The balance of risks to the future evolution of the annual inflation rate is assessed to remain tilted to the upside, the report reads. The baseline scenario is built on the principle that fiscal measures are included in it only after their enactment into law or at least once they are due for enactment.
“Uncertainties continue to surround the economic impact of multiple and persistent geopolitical conflicts, as well as the future configuration of the fiscal consolidation package,” the central bank said.
BNR Governor Mugur Isarescu cited the fiscal and external deficits that are around 8% of GDP and have to be adjusted. Some strategies, such as hiking the VAT rate, have a direct impact on inflation, he explained.
"We expect a coherent correction program. It means adapting domestic consumption to the level of production," said Isarescu.

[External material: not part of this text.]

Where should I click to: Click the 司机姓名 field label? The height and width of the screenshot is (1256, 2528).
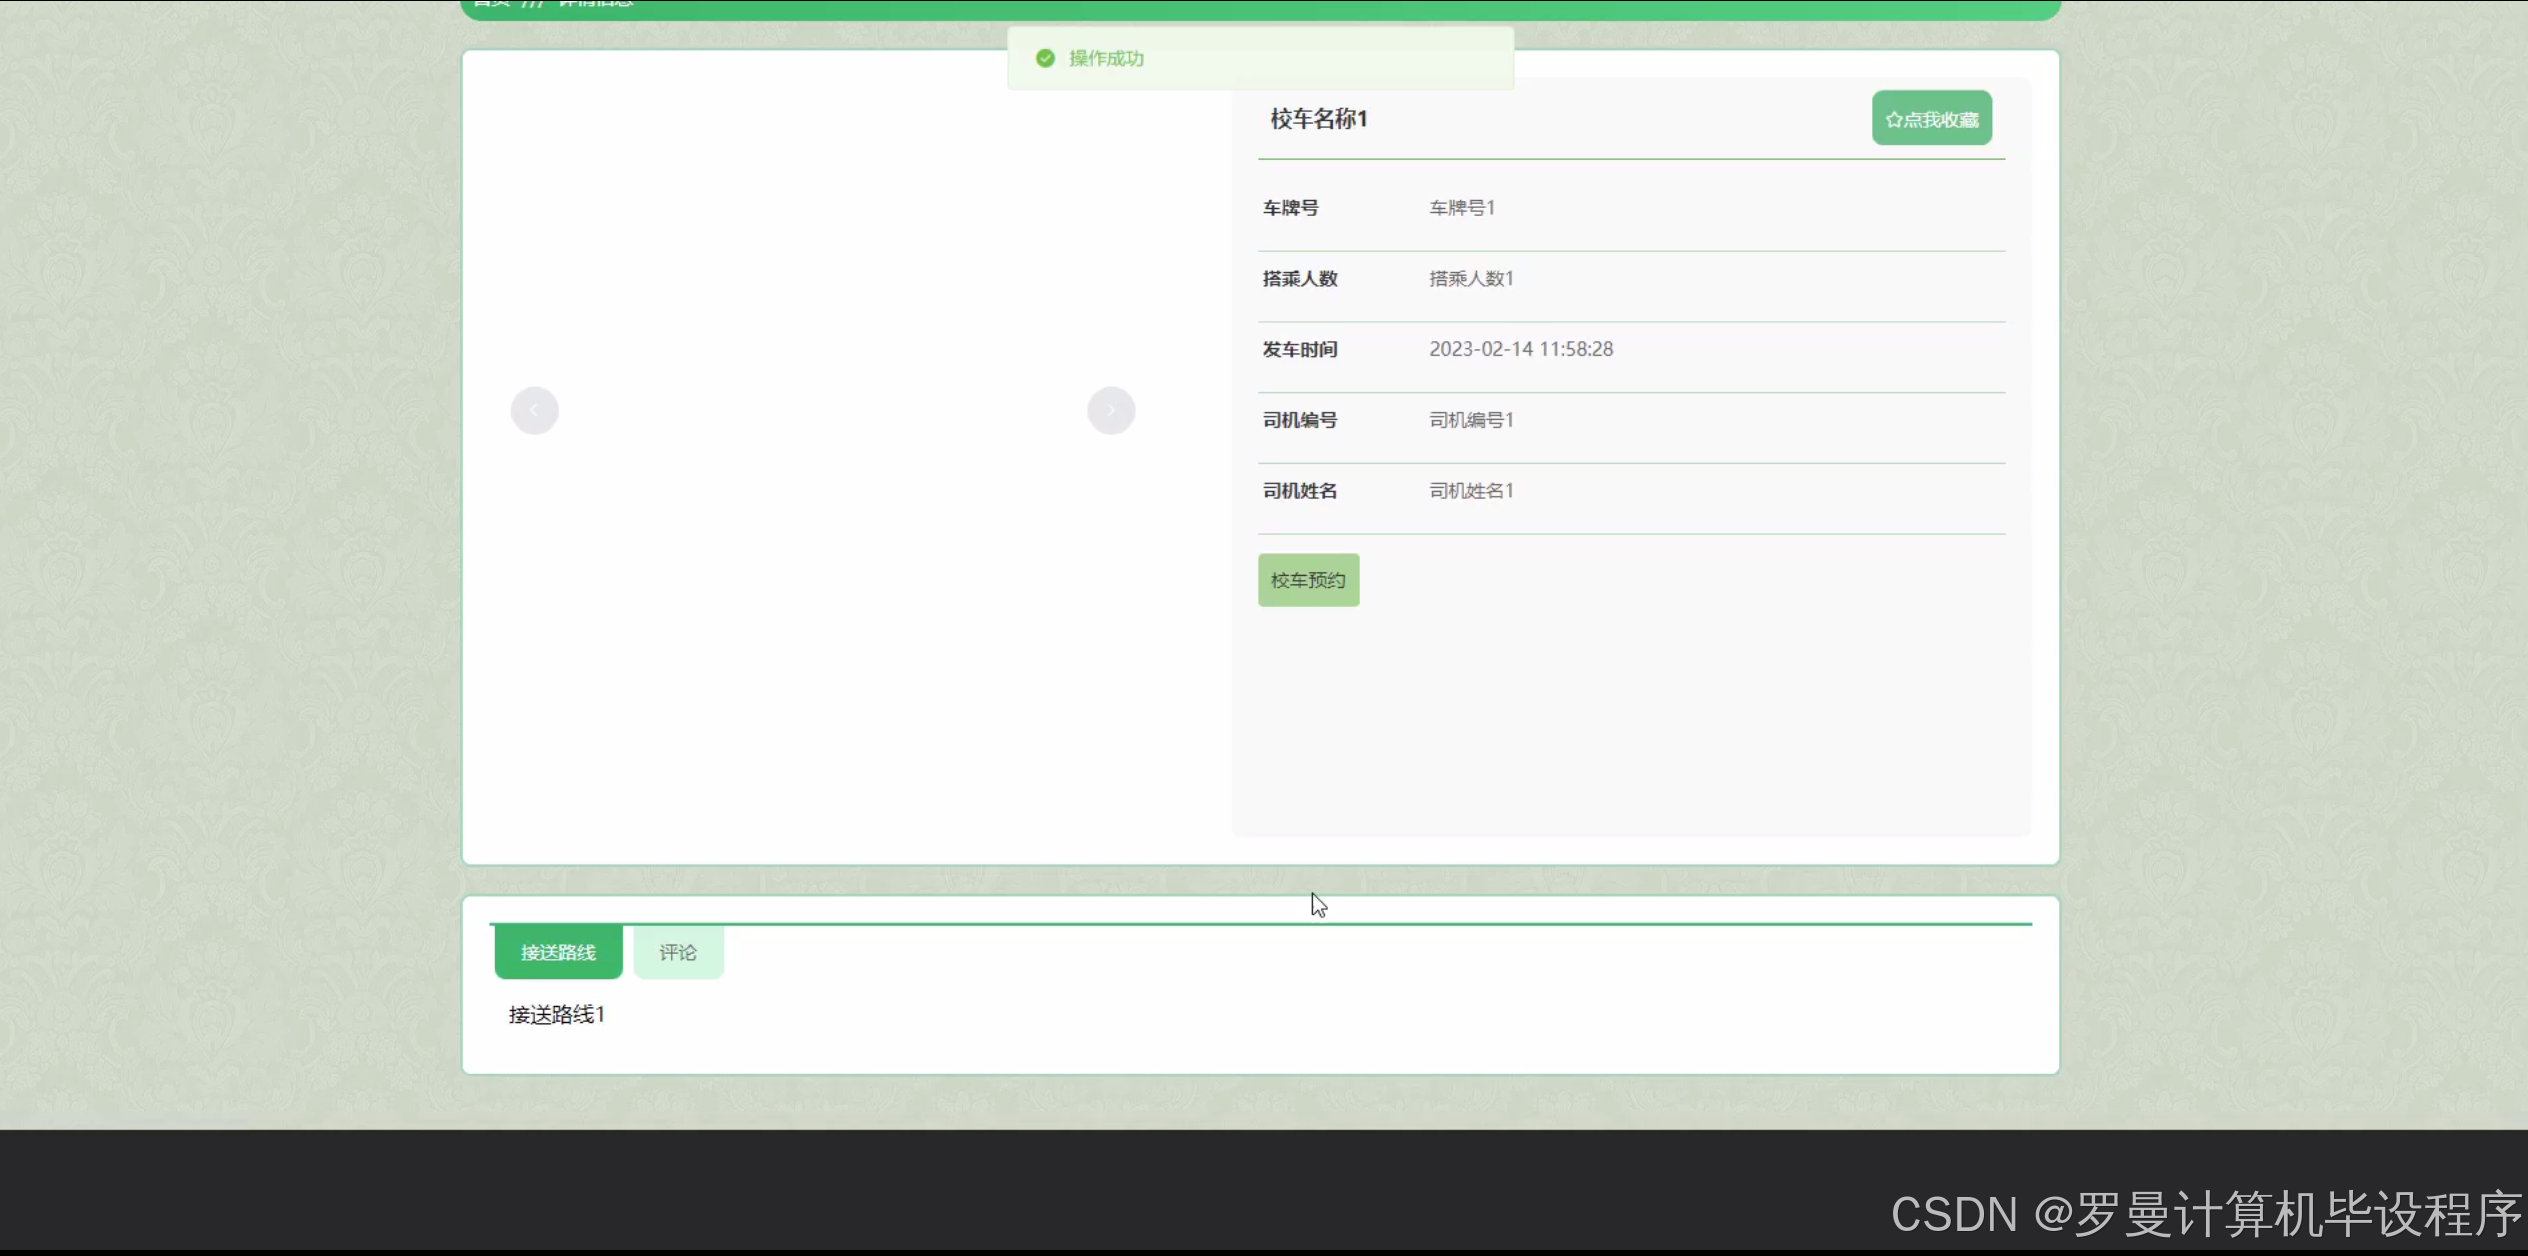click(x=1299, y=491)
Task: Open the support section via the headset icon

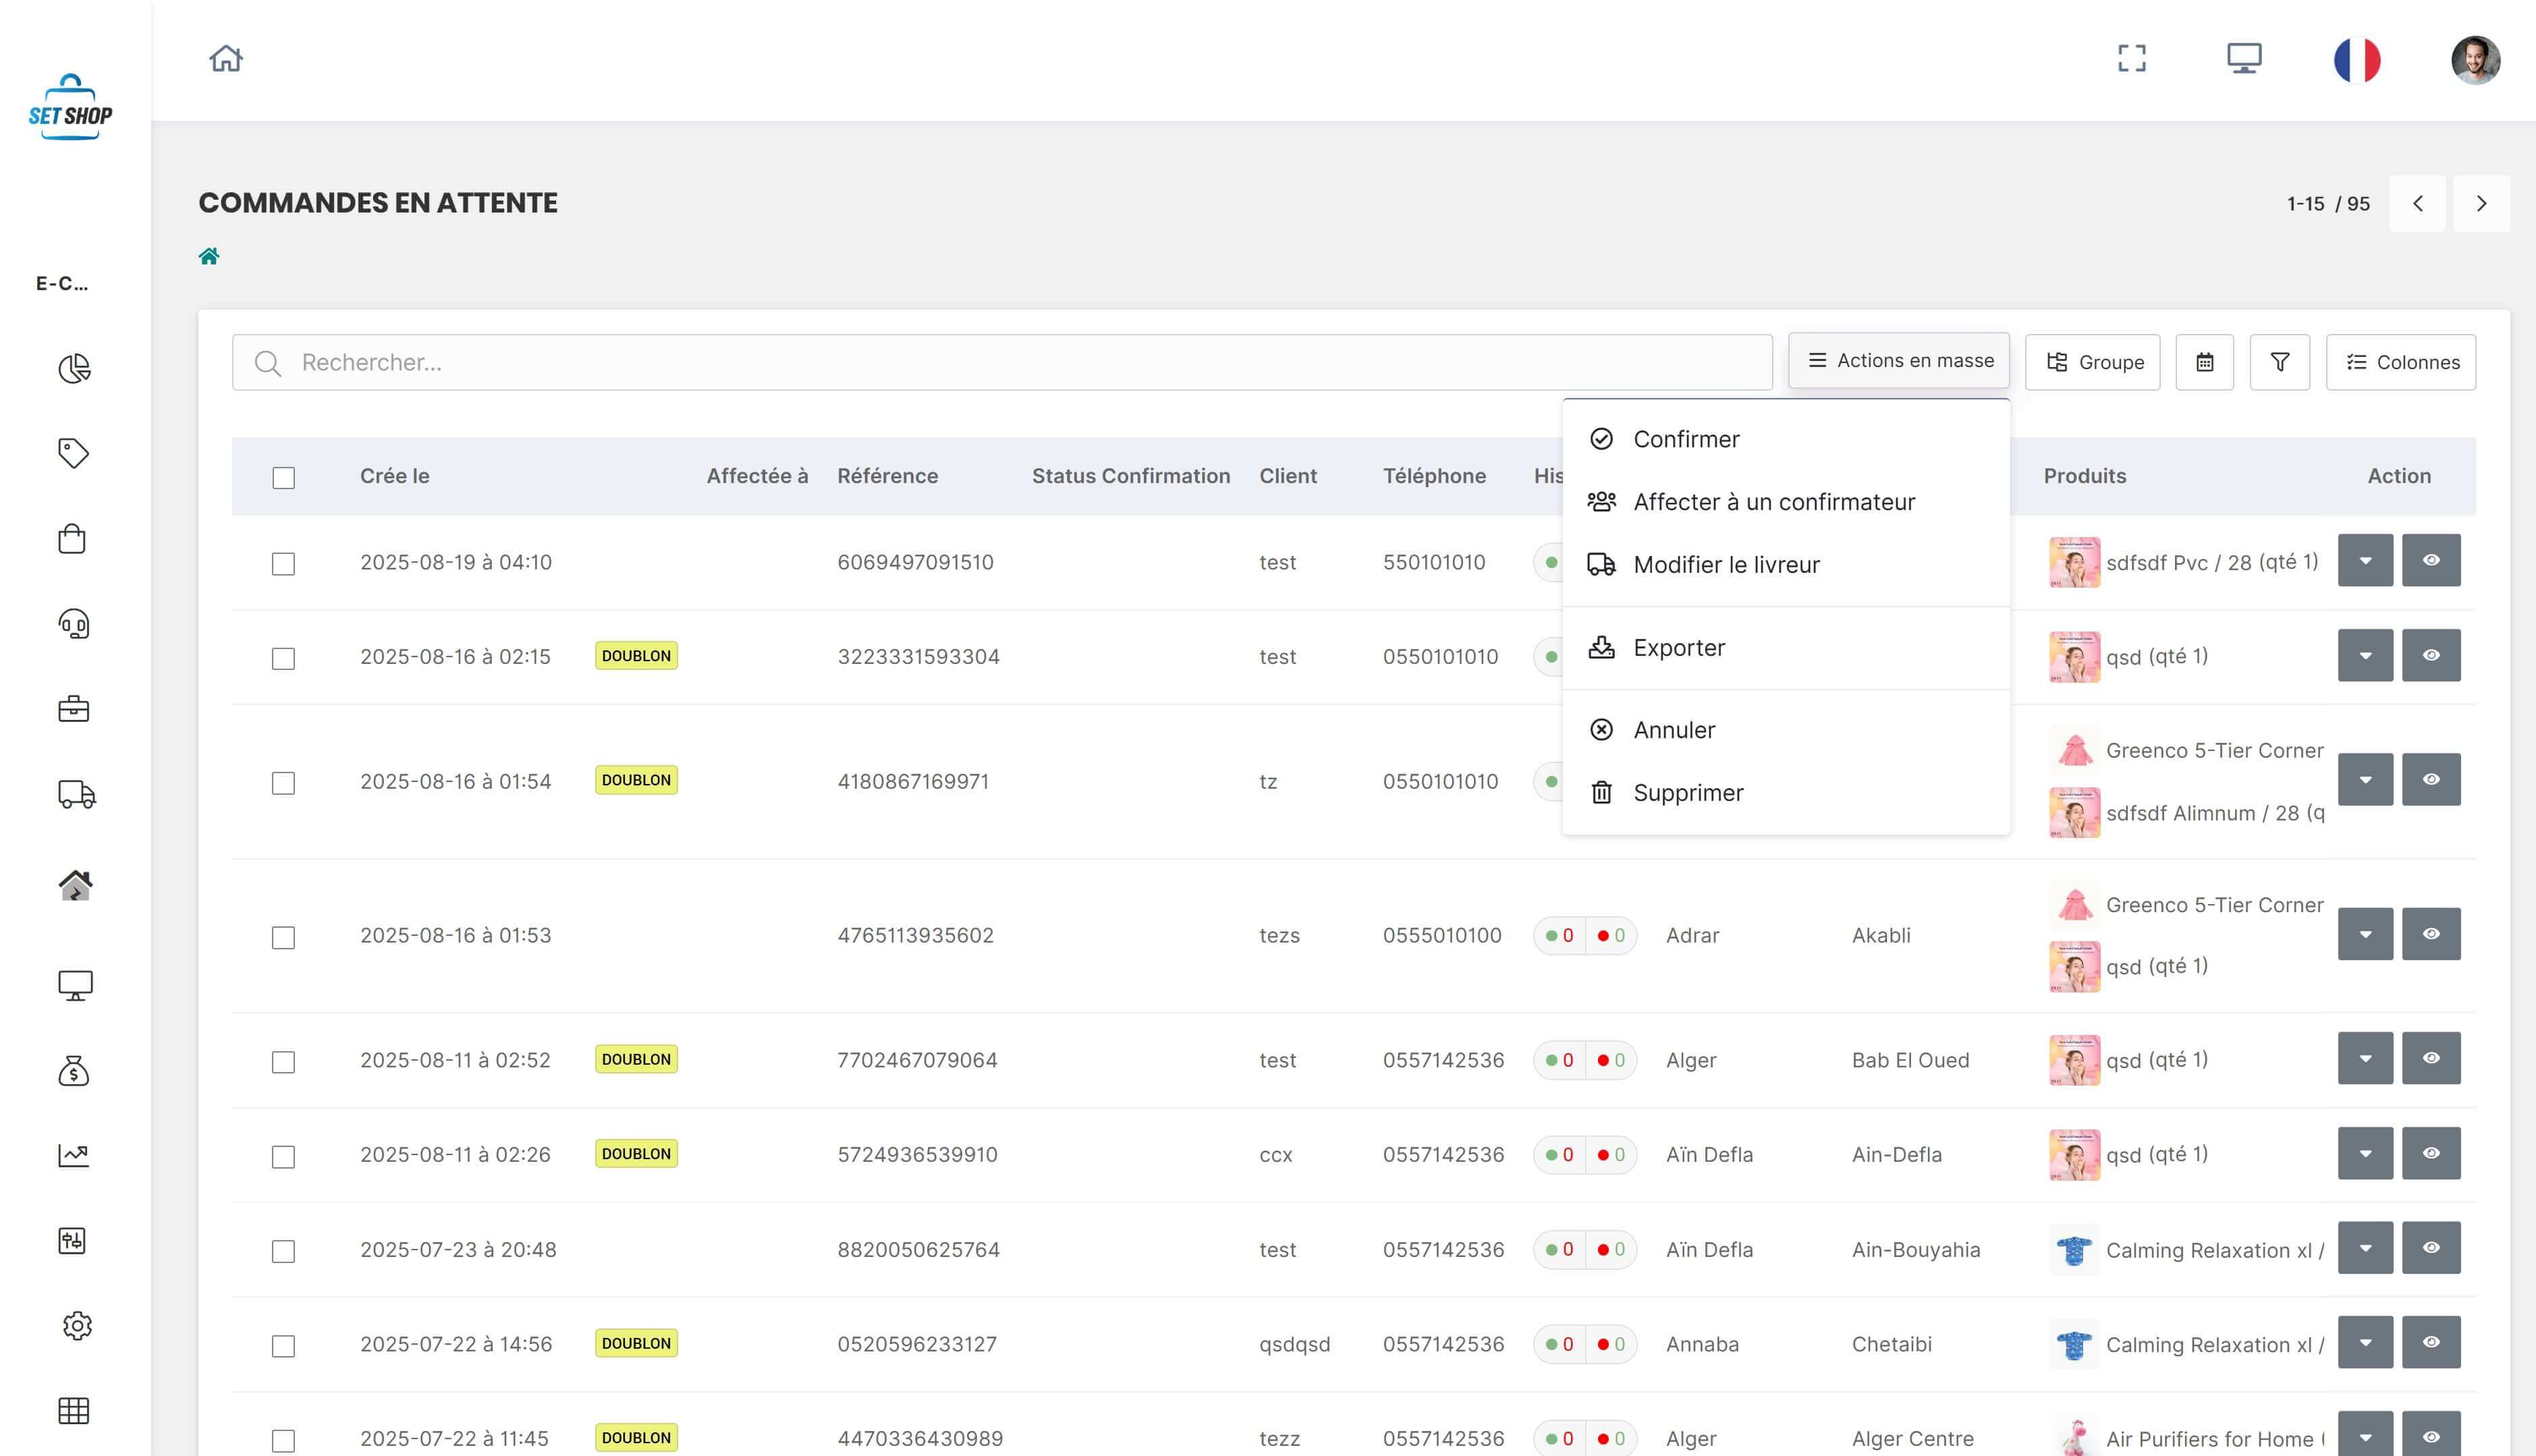Action: [73, 624]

The monetary policy rate, at 6.5% at this moment, will be cut “when the inflation is decreasing “in a sustainable manner”, Isarescu said. In the short term, the inflation is expected to rise, driven by food prices, as the effects of the adverse weather are more visible in Romania compared to other countries in Europe, he added.
The BNR's monetary policy has already become more restrictive, after the inflation rate decreased in recent months, from 5.4% in July to 4.6% in September, argued Isarescu, who claims that the BNR's policy was countercyclical, while that "fiscal policy was rather expansive".
Incomes (wages) have a visible impact on inflation and on loan interest rates, the BNR governor stated as well.
"Consumer loans are correlated with income growth. Because otherwise we have no way to explain these developments at high interest rates of consumer credit. Quite active increases in consumer credit," said Isarescu.